Way Too Much Prosecutorial Misconduct!
Thursday,
January 3rd, 2012
Baton
Rouge, Louisiana
PROSECUTORS
FALLOFF FAIRNESS CLIFF!
Remember the scene in the movie, The Fugitive, where Harrison Ford is
about to jump off a cliff into a raging river?
He turns to his pursuer, a federal agent played by Tommy Lee Jones, and
says: “I’m innocent!” Jones shakes his
head and says: “I don’t care.” In recent
months, a series of investigative reports from all across the country have
concluded that numerous federal and state prosecutors are primarily interested
winning -- getting the indictment, the guilty plea, the conviction. But when it
comes to seeking justice, they just don’t seem to care.
The Houston Chronicle has
written of widespread abuses on the part of state and federal prosecutors
throughout Texas, reporting “story after story of egregious prosecutorial
misconduct. Prosecutors have repeatedly
robbed innocent men of their liberty.”
The Pittsburgh Post-Gazette investigated misconduct by prosecutors in a
recent ten part series and concluded that:
“Hundreds of times in the past 10 years, federal prosecutors have
pursued justice by breaking the law.
They lied, hid evidence, distorted facts, engaged in cover-ups, paid for
perjury, and set up innocent people in a relentless effort to win indictments,
guilty pleas and convictions.”
The Wall Street Journal was just
as blunt in a recent editorial that read:
“Something is very rotten at the U.S. Department of Justice. Americans hand prosecutors an awesome power –
the power to destroy fortunes and futures, and in this case to reallocate
national political power. We are seeing a pattern of abuse of this power, in
order to win big cases.” And from The
New York Times: “It is the height of
hypocrisy when prosecutors, who call others to account for breaking rules,
break rules themselves.”

* **Exercise goal**: Reproduce the passage of the prosecutorial misconduct piece between "The Houston Chronicle" and "breaking the law.", inclusive.

* **Material supplied**:
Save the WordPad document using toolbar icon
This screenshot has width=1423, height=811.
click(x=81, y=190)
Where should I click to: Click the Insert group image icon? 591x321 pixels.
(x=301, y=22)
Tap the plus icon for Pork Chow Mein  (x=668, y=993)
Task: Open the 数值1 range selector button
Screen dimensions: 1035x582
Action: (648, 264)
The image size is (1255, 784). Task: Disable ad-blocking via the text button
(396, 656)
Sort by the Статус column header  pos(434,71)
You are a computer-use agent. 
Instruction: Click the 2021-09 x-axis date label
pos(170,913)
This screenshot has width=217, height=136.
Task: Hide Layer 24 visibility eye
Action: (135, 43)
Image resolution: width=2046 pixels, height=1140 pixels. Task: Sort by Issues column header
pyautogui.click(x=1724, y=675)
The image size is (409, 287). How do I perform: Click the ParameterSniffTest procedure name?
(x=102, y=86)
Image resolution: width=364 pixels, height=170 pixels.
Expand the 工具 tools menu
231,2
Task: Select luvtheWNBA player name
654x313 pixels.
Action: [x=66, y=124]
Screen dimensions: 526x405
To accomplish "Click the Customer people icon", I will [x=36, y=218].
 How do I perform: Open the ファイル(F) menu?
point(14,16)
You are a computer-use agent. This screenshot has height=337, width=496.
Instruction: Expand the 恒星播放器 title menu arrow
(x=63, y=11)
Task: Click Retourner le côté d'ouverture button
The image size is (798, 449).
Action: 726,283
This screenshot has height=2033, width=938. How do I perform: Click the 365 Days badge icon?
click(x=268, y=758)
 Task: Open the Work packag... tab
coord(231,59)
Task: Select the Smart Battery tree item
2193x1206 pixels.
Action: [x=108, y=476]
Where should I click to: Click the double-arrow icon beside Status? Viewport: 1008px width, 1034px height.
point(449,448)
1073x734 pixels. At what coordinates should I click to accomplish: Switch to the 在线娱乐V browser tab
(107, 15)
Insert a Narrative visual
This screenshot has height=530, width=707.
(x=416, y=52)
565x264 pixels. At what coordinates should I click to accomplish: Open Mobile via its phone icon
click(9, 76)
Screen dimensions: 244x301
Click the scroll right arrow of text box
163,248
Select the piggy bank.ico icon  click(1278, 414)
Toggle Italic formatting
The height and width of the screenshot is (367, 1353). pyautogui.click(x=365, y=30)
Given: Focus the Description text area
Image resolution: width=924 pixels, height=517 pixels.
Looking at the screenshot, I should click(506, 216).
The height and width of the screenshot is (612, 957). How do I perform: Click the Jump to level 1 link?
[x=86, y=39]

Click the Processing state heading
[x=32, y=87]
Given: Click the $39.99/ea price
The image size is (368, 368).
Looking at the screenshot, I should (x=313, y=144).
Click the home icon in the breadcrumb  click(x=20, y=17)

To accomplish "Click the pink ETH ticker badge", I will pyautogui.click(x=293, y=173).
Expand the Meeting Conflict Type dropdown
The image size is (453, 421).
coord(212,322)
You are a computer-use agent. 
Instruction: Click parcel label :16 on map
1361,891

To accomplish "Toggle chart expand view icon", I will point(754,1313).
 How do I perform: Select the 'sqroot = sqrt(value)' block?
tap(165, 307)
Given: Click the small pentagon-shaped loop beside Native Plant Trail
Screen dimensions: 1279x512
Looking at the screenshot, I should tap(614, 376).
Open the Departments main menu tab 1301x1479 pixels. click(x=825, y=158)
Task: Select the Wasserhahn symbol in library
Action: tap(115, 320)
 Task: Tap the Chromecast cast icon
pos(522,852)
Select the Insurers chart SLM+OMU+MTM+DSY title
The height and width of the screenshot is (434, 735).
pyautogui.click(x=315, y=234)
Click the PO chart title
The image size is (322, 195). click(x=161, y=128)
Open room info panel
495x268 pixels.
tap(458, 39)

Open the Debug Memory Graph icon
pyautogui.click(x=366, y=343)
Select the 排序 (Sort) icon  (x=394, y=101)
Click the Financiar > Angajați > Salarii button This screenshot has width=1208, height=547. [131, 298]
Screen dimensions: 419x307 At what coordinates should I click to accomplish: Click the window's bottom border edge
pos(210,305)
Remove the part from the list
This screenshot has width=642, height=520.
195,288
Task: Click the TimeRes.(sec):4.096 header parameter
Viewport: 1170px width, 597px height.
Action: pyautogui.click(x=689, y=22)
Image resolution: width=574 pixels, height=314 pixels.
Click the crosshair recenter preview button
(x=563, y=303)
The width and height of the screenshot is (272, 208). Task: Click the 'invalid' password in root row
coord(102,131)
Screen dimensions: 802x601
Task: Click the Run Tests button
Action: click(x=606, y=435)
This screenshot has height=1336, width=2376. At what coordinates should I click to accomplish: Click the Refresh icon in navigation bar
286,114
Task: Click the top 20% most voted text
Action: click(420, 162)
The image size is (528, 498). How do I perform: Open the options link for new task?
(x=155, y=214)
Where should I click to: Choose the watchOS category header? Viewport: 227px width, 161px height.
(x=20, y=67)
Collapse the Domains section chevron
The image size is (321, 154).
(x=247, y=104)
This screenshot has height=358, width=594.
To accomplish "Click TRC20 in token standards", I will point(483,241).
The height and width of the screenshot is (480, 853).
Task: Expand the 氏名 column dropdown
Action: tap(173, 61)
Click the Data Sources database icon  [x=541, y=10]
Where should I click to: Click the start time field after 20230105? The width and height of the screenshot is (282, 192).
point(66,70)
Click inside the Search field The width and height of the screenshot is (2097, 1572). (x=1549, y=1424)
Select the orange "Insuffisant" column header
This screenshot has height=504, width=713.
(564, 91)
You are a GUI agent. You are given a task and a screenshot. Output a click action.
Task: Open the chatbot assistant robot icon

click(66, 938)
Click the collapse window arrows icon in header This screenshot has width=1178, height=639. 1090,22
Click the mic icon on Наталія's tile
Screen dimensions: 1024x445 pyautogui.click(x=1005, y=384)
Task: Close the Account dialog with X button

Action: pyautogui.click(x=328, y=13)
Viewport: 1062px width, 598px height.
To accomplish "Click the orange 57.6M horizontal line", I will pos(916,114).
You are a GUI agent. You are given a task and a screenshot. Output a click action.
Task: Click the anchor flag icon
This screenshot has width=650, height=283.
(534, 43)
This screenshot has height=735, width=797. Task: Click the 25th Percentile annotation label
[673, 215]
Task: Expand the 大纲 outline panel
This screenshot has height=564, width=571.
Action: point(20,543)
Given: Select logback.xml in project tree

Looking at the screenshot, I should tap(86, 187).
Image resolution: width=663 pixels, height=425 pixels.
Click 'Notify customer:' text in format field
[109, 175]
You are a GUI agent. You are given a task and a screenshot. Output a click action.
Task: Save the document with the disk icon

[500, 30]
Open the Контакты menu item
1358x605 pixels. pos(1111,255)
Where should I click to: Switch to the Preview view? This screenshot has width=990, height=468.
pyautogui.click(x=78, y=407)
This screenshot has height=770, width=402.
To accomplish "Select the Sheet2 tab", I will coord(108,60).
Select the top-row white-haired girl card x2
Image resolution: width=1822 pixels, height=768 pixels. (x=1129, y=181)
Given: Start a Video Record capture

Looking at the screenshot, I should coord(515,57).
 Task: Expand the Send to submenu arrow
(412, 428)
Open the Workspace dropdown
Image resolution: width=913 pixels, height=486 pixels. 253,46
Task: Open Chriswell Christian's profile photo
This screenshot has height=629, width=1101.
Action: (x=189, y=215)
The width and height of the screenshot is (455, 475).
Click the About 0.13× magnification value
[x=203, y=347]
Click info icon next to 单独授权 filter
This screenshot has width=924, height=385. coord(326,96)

* **Reply to the exercise**:
The Houston Chronicle has
written of widespread abuses on the part of state and federal prosecutors
throughout Texas, reporting “story after story of egregious prosecutorial
misconduct. Prosecutors have repeatedly
robbed innocent men of their liberty.”
The Pittsburgh Post-Gazette investigated misconduct by prosecutors in a
recent ten part series and concluded that:
“Hundreds of times in the past 10 years, federal prosecutors have
pursued justice by breaking the law.